On n’a retenu de cette mobilisation que le Contrat première embauche, un nouveau type de contrat pour les jeunes de moins de 25 ans permettant une période d’essai de deux ans. C’est contre cette attaque fondamentale contre le code du travail que la plupart des jeunes et des salariéEs se sont mobilisés...
Mais une bonne partie des militantEs du mouvement possédaient cependant une vision plus large. Le CPE était en effet en totale cohérence avec le CNE (Contrat nouvelles embauches, la même mesure mais pour les entreprises de moins de 20 salariéEs), et de nombreux salariéEs se sont mobilisés contre le CPE en espérant arrêter l’extension de ces mesures, leur transformation en un Contrat de travail unique remettant en cause le CDI.
Au départ, un amendement...
Le CPE constituait un amendement de dernière minute du Premier ministre Dominique de Villepin à la loi sur l’égalité des chances, loi qui autorisait également l’apprentissage à 14 ans, le travail de nuit dès 15 ans, la suppression des allocations familiales et des stages dans la police et l’armée pour les jeunes repérés comme de « futurs délinquants ». Elle avait été préparée après la révolte des quartiers populaires de fin 2005 contre la mort de Zyed et Bouna, et visait à stigmatiser les jeunes de ces quartiers, les contraindre à un « travail et tais-toi ».
Pour bien des militantEs, l’enjeu de la mobilisation était de faire retirer cette loi dans son intégralité. Pour d’autres, c’était de mettre un coup d’arrêt a développement de la légalisation de la précarité. C’est bien entendu sur cet aspect que le mouvement a obtenu une victoire : le CNE lui-même a été jugé contraire au droit international par l’Organisation internationale du travail, et tous les CNE ont donc été requalifiés en CDI…

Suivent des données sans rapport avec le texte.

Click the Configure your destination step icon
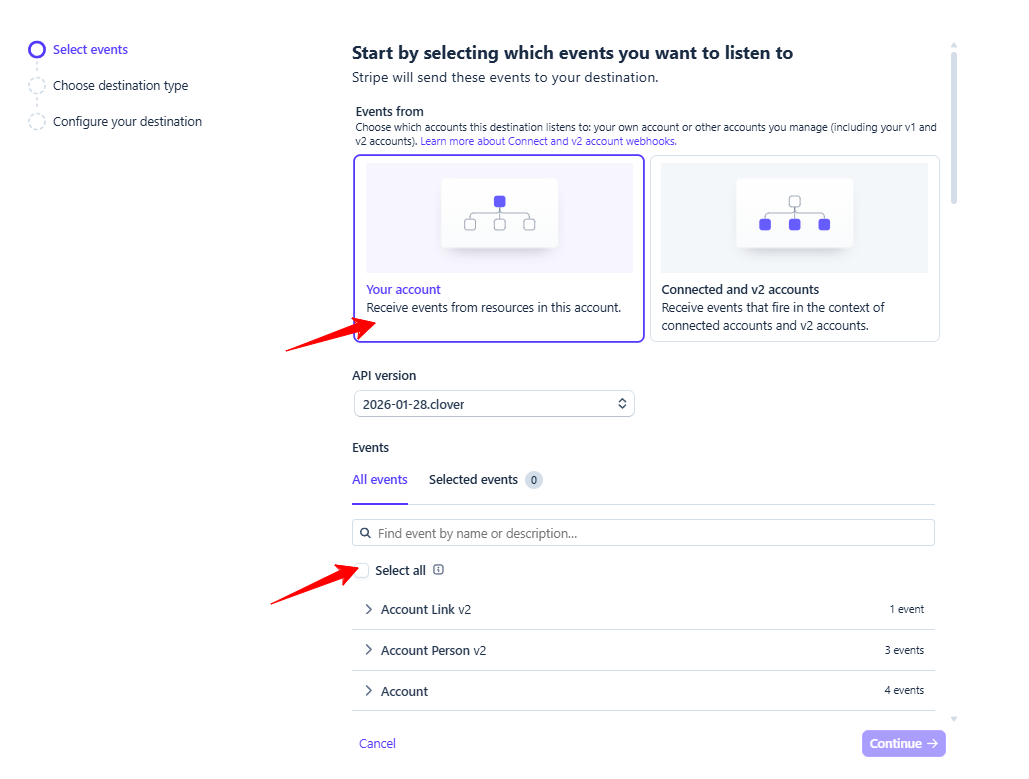 pos(37,122)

Au contraire, la loi sur l’égalité des chances a été votée et mise en place. Si, largement, la mobilisation a été vue comme un victoire, de nombreux militantEs ont considéré la fin du mouvement comme une victoire partielle.
Pourquoi le gouvernement a-t-il retiré le CPE ?
Villepin était le favori de Chirac pour contrer Sarkozy au sein de l’UMP. Mais, afin d’obtenir des gages de la part du la classe dominante et de l’appareil de l’UMP, il a dû montrer qu’il était aussi radical que Sarkozy, aussi capable que lui de faire passer des réformes d’un haut niveau d’agressivité. Il a donc pris le risque d’affronter la jeunesse, mais il a surestimé ses forces. En effet, petit à petit, Villepin a été lâché par Sarkozy et la majorité des députés UMP. De plus, sa popularité et son habileté n’ont pas suffi à relancer un pouvoir à bout de souffle après l’AVC de Chirac, ce qui a donné l’impression d’une vacance du pouvoir pendant plusieurs mois : mobilisations dans les universités, contre la réforme des retraites, contre la guerre, contre la réforme des lycées, et surtout victoire du Non au référendum sur la Constitution européenne.
L’obstination du gouvernement, cela malgré les millions de personnes dans la rue, malgré le blocage de la majorité des universités, malgré le soutien de l’opinion à la mobilisation, a transformé le mouvement en crise politique : pour beaucoup, il devenait inacceptable et totalement antidémocratique qu’un président comme Chirac, élu avec les voix d’une grande partie de la gauche en 2002 lors du second tour contre Le Pen, se permette de maintenir son projet. à un an de la présidentielle et des législatives, Sarkozy et les députés UMP ne voulait pas prendre le risque de devenir plus impopulaires. Chirac et Villepin ont donc été totalement isolés par un mouvement qui devenait de plus en plus difficile à contrôler.
Ainsi, dans les universités, le sentiment était d’être en grève depuis tellement longtemps qu’il était clair que cela ne pourrait s’arrêter qu’avec une victoire. De plus, chaque journée de grève et de manifestation rendait plus massif le mouvement chez les salariéEs. Le mouvement étudiant menaçait donc de se transformer en mobilisation massive du monde du travail réclamant le départ de Villepin. Prendre ce risque était impossible pour le duo Chirac-Villepin.